EXCERPT:
>>>>>
KANGAS: I know, but this market has defied practically all traditional trends.

WOLF: Right. Well, most of the money is still going into the bigger technology stocks and the NASDAQ 100. So even though outflows might be increasing somewhat, you're still going to see concentrations in specific sectors of the market and the hot places right now are still in technology, biotechnology and telecommunications included.

KANGAS: And you think that trend will stay alive for a while?

WOLF: Well, I think as long as margin debt keeps increasing that's making up the difference between the out flows and the in flows, Paul.

KANGAS: That's a rather bearish picture. You're talking basically about the fact that the math is simply not with the market anymore?

WOLF: Well, right. The math for the little guy is changing and it's not in his favor anymore.
<<<<<
TASKS TO COMPLETE:
**A)** Please copy the records word for word, everything from the first line of the records down to the line containing "pos(223,440)", with both of those lines included.
**B)** Pick up the interview about stock market money flows after its last line and keep it going.

Rows from a dataset
>>>>>
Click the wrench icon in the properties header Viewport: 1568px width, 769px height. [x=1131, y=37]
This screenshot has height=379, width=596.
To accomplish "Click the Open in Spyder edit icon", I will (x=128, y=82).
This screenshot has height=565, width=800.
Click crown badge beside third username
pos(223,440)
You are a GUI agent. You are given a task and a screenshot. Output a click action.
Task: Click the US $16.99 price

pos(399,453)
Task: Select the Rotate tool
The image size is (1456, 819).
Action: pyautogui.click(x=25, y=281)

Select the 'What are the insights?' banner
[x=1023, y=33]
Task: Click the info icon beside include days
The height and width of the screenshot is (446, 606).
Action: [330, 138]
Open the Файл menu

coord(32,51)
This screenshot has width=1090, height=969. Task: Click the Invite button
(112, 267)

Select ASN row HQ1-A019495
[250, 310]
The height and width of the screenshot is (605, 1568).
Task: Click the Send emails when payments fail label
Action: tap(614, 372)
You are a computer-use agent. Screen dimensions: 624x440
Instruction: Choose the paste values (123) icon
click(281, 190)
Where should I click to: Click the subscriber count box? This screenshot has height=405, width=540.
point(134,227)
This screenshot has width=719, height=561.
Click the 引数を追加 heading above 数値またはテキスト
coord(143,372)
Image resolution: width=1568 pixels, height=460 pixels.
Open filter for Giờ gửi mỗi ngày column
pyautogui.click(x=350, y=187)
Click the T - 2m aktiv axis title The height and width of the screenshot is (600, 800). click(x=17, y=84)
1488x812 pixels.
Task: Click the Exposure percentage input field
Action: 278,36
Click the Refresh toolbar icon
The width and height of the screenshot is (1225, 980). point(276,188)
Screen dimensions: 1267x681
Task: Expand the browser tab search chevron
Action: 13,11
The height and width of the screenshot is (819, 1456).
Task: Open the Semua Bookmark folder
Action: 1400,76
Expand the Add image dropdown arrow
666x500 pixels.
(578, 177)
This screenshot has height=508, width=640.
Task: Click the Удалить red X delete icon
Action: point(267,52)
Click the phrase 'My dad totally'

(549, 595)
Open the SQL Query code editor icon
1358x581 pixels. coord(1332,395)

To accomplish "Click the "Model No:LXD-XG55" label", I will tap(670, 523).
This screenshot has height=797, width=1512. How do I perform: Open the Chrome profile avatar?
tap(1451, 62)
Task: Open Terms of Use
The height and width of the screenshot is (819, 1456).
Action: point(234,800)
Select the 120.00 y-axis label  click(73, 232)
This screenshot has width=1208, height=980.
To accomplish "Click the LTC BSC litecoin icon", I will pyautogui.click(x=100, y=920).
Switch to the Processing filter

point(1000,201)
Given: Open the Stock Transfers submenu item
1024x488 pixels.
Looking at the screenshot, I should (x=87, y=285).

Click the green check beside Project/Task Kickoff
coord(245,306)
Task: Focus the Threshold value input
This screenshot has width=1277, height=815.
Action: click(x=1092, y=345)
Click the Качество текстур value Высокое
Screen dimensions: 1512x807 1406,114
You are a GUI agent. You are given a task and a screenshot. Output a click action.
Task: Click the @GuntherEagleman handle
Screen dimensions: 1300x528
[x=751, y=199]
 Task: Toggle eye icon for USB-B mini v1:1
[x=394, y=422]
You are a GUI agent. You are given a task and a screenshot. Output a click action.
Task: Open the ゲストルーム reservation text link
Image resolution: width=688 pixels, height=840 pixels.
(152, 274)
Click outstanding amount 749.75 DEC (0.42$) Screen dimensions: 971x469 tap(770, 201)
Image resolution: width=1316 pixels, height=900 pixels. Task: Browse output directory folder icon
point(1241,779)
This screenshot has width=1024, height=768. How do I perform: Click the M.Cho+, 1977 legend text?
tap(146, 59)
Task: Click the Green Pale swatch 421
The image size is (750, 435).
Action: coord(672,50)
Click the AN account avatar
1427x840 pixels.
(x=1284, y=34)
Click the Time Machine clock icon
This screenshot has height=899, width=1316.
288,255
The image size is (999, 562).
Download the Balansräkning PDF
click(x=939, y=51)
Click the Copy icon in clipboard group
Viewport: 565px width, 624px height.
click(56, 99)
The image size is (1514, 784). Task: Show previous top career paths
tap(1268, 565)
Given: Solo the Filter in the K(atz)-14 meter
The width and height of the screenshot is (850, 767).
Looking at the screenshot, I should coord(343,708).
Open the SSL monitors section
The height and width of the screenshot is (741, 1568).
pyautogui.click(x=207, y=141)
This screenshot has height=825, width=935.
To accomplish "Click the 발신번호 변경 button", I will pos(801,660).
<<<<<
TASK-BY-TASK RESULTS:
**A)**
Click the wrench icon in the properties header Viewport: 1568px width, 769px height. [x=1131, y=37]
This screenshot has height=379, width=596.
To accomplish "Click the Open in Spyder edit icon", I will (x=128, y=82).
This screenshot has height=565, width=800.
Click crown badge beside third username
pos(223,440)

**B)**
KANGAS: All right. This is not nice to hear about. But maybe something will come along to change it the other way. Do you think so, Tom?

WOLF: Well, anything could change at any time in this market and people might just shift more assets and buy more stocks.

KANGAS: OK, very good. Thanks so much, Tom.

WOLF: OK, thank you, Paul.

KANGAS: My guest, Tom Wolf, correspondent for BridgeNews.

Nightly Business Report transcripts are available on-line post-broadcast. The program is transcribed by FDCH. Updates may be posted at a later date.

The views of our guests and commentators are their own and do not necessarily represent the views of Community Television Foundation of South Florida, Inc. Nightly Business Report, or WPBT.

Information presented on Nightly Business Report is not and should not be considered as investment advice.

-- watchingout4you (watchingout4you@watchinggg.xcom), February 09, 2000.


Now I know anyone reading this has to laugh at the dynamic of this conversation! The guy starts off saying maybe things will go down the crapper, so the other guy says maybe it won't, so other guy says well maybe you're right. Sorry, out of time, gotta go! Now everyone focus on the swirly thing and repeat after me: "Everything is fine. The world is beautiful. Nothing bad can happen to you" ROFLMAO!

-- Gia (laureltree7@hotmail.com), February 09, 2000.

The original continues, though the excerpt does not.